Ratings30
Average rating3.5
While Miriam Black's devil-may-care attitude coupled with the wit and ultimate self-destruction would generally appeal to me as a reader, Blackbirds, Chuck Wendig's uber-popular urban fantasy series, left me flat. Chuck Wendig is a helluva writer if you have read Wanderers or Invasive you know that he has skill in weaving together a story. In Wanderers, Chuck demonstrated his ability to create a plot with a slow burn that comes together with a symphonic crash and Invasive frankly scared the shit out of me.
Miriam, the protagonist of Blackbirds is a chain-smoking, talking-like-a-sailor, broken person who has a curse of knowing exactly how a person will die. A curse like this would break anyone and it has Miriam cut off from physical contact and intimacy of any kind. I get that. As soon as I understood her predicament in the first chapter of the book, I understood why Miriam is the way she is. This ability needs skin-on-skin contact, and early in when she first got her curse, Miriam attempts to help people. She tries to step in and thwart what amounts to as the reaper. But she can never help. It is as if she is watching horror movies for every person she comes into contact with. Death will come for who they want, and no one will stop it.
While hopping from city to city in a vagrant lifestyle, stealing as she needs to, she comes upon a truck driver named Louis. Louis is a small beacon of light in the shit-storm that is Miriam's life. He shows her kindness when he doesn't have to and generosity when he gets nothing out of it. Miriam touches him, and low and behold, Louis is going to die a horrible death very soon. But the real punch to Miriam's gut is that she will be standing right there watching him die.
This is a real problem for her.
At the start of the novel, I could not put this book down. I plowed through the chapters. Miriam appealed to me. I enjoyed reading someone who was not so perfect and whose actions did not seem so telegraphed. It is a part of why I enjoy horror and grimdark so much. I like my characters coated in a little grime. But, Blackbirds is written with such an unlikeable character that I could not get into it. Sometimes, unlikeable is excellent. It allows the author a chance for the character to have small redeeming qualities, or at the very least make them not suck so much. I waited for the entire novel for Miriam to have that moment, and it did just not come.
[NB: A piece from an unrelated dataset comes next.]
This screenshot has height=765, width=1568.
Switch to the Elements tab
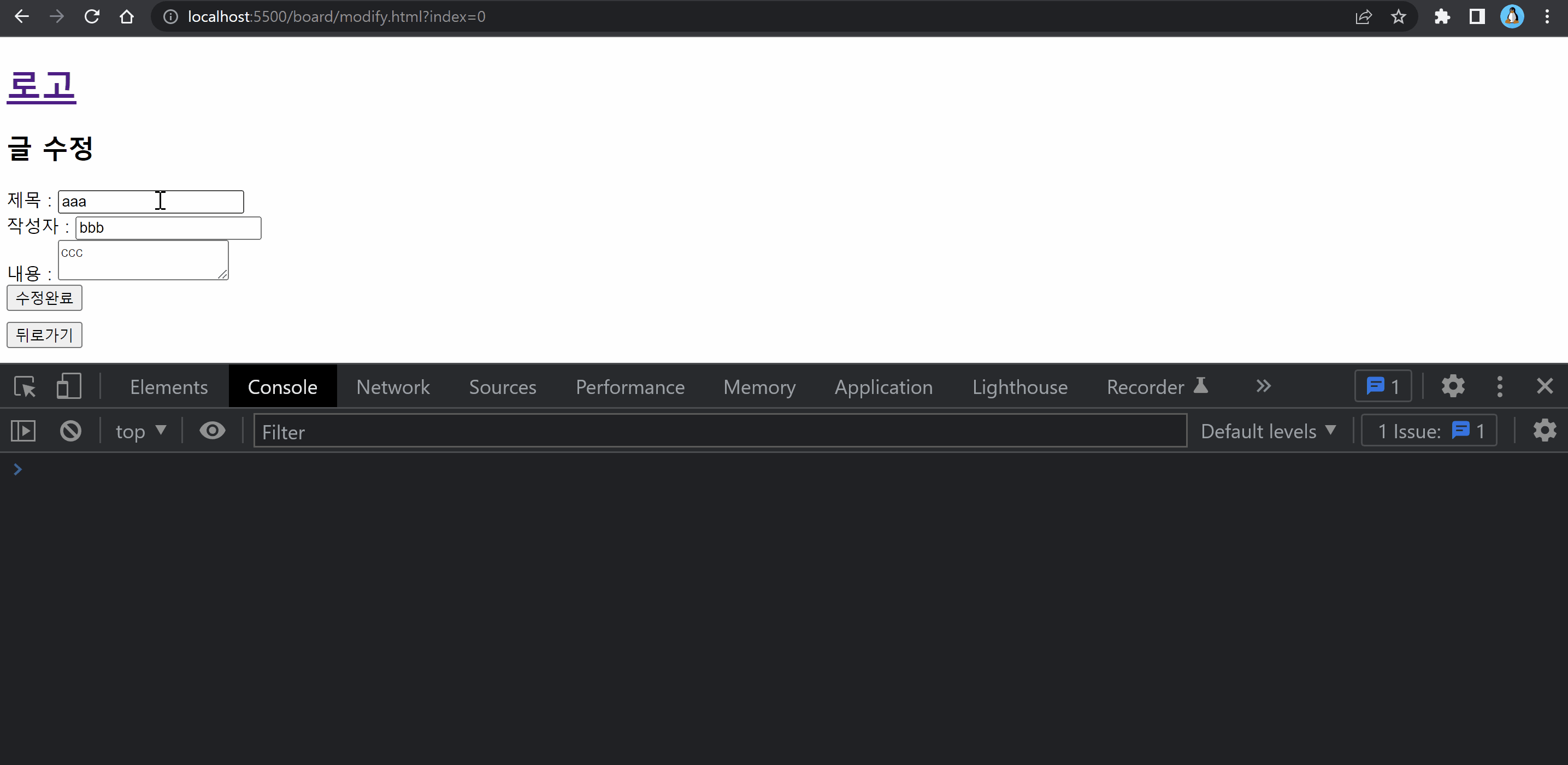coord(169,387)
About midway through the novel, and with the addition of a few characters, I could not understand the purpose of Miriam's wanderings. I found myself wanting Wendig to get to the point. Chapters began to slog. Wendig's usual frenetic writing style I usually enjoy came in bits and pieces. A murder here, a bit of torture there, all for the sake of not pushing the plot along. I could not tell if Wendig was going for edgy rather than purposeful with the violence. I feel like early chapters in the series are setting up the future novels, which now stand at six. But as an entry point into the novel, it left me a bit confused.
I can see Miriam being a great HBO/Netflix tv show. She reminded me a lot of Jessica Jones. Similar snark, attitude about the world, and general lack of ability to take anyone's crap. But where Jones was noir, Miriam is horror.
While this did not completely do it for me, and I won't be continuing the series, I know that it will appeal to many people. It is a beloved series. So give it a swing if you like your urban fantasy with a side of horror; Miriam Black might be your gal.